:: Records for processing ::
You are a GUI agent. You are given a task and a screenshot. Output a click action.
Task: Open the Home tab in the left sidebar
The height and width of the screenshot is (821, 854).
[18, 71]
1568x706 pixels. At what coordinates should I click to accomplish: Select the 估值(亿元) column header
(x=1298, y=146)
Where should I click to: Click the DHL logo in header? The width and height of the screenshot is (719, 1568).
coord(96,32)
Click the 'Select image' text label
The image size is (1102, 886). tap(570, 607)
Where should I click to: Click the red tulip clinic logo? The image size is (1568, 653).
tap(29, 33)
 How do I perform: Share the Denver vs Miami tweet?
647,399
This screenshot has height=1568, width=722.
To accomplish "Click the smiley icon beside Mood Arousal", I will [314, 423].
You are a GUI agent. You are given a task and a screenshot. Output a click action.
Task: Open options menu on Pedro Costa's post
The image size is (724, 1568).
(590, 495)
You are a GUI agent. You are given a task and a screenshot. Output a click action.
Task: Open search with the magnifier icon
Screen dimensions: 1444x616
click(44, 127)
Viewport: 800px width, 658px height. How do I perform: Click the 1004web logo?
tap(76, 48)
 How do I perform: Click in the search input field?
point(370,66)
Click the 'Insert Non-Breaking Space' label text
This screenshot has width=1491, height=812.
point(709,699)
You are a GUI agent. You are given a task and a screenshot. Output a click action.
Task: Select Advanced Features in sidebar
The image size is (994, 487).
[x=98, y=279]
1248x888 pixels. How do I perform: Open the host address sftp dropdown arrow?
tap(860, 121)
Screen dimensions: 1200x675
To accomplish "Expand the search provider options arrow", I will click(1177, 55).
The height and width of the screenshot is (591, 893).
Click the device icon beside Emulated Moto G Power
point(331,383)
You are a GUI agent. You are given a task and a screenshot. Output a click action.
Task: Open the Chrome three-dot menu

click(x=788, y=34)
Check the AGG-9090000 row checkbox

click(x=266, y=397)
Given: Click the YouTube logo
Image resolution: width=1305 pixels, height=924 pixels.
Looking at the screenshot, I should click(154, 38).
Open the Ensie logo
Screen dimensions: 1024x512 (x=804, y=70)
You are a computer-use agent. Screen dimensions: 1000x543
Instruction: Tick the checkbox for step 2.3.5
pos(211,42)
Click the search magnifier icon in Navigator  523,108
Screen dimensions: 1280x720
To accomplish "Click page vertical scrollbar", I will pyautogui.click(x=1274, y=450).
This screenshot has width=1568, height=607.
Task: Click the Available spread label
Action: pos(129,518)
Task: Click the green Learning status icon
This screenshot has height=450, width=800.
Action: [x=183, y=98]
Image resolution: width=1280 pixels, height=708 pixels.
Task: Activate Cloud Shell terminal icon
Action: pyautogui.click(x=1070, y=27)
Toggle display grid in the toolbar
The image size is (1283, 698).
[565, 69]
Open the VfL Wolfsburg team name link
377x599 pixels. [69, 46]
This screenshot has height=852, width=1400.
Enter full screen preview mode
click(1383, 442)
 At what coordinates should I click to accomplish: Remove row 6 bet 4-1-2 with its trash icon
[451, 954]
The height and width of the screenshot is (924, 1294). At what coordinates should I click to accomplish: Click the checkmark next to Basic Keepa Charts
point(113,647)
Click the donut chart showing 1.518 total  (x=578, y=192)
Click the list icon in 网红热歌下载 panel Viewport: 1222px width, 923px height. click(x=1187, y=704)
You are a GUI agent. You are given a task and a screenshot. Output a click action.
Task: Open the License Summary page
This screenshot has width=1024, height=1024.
:::
## Task objective
The answer is every entry, repeated word for word.

## Task result
You are a GUI agent. You are given a task and a screenshot. Output a click action.
Task: Open the Home tab in the left sidebar
The height and width of the screenshot is (821, 854).
[18, 71]
1568x706 pixels. At what coordinates should I click to accomplish: Select the 估值(亿元) column header
(x=1298, y=146)
Where should I click to: Click the DHL logo in header? The width and height of the screenshot is (719, 1568).
coord(96,32)
Click the 'Select image' text label
The image size is (1102, 886). tap(570, 607)
Where should I click to: Click the red tulip clinic logo? The image size is (1568, 653).
tap(29, 33)
 How do I perform: Share the Denver vs Miami tweet?
647,399
This screenshot has height=1568, width=722.
To accomplish "Click the smiley icon beside Mood Arousal", I will [314, 423].
You are a GUI agent. You are given a task and a screenshot. Output a click action.
Task: Open options menu on Pedro Costa's post
The image size is (724, 1568).
(590, 495)
You are a GUI agent. You are given a task and a screenshot. Output a click action.
Task: Open search with the magnifier icon
Screen dimensions: 1444x616
click(44, 127)
Viewport: 800px width, 658px height. How do I perform: Click the 1004web logo?
tap(76, 48)
 How do I perform: Click in the search input field?
point(370,66)
Click the 'Insert Non-Breaking Space' label text
This screenshot has width=1491, height=812.
point(709,699)
You are a GUI agent. You are given a task and a screenshot. Output a click action.
Task: Select Advanced Features in sidebar
The image size is (994, 487).
[x=98, y=279]
1248x888 pixels. How do I perform: Open the host address sftp dropdown arrow?
tap(860, 121)
Screen dimensions: 1200x675
To accomplish "Expand the search provider options arrow", I will click(1177, 55).
The height and width of the screenshot is (591, 893).
Click the device icon beside Emulated Moto G Power
point(331,383)
You are a GUI agent. You are given a task and a screenshot. Output a click action.
Task: Open the Chrome three-dot menu

click(x=788, y=34)
Check the AGG-9090000 row checkbox

click(x=266, y=397)
Given: Click the YouTube logo
Image resolution: width=1305 pixels, height=924 pixels.
Looking at the screenshot, I should click(154, 38).
Open the Ensie logo
Screen dimensions: 1024x512 (x=804, y=70)
You are a computer-use agent. Screen dimensions: 1000x543
Instruction: Tick the checkbox for step 2.3.5
pos(211,42)
Click the search magnifier icon in Navigator  523,108
Screen dimensions: 1280x720
To accomplish "Click page vertical scrollbar", I will pyautogui.click(x=1274, y=450).
This screenshot has width=1568, height=607.
Task: Click the Available spread label
Action: pos(129,518)
Task: Click the green Learning status icon
This screenshot has height=450, width=800.
Action: [x=183, y=98]
Image resolution: width=1280 pixels, height=708 pixels.
Task: Activate Cloud Shell terminal icon
Action: pyautogui.click(x=1070, y=27)
Toggle display grid in the toolbar
The image size is (1283, 698).
[565, 69]
Open the VfL Wolfsburg team name link
377x599 pixels. [69, 46]
This screenshot has height=852, width=1400.
Enter full screen preview mode
click(1383, 442)
 At what coordinates should I click to accomplish: Remove row 6 bet 4-1-2 with its trash icon
[451, 954]
The height and width of the screenshot is (924, 1294). At what coordinates should I click to accomplish: Click the checkmark next to Basic Keepa Charts
point(113,647)
Click the donut chart showing 1.518 total  (x=578, y=192)
Click the list icon in 网红热歌下载 panel Viewport: 1222px width, 923px height. click(x=1187, y=704)
You are a GUI agent. You are given a task and a screenshot. Output a click action.
Task: Open the License Summary page
This screenshot has width=1024, height=1024.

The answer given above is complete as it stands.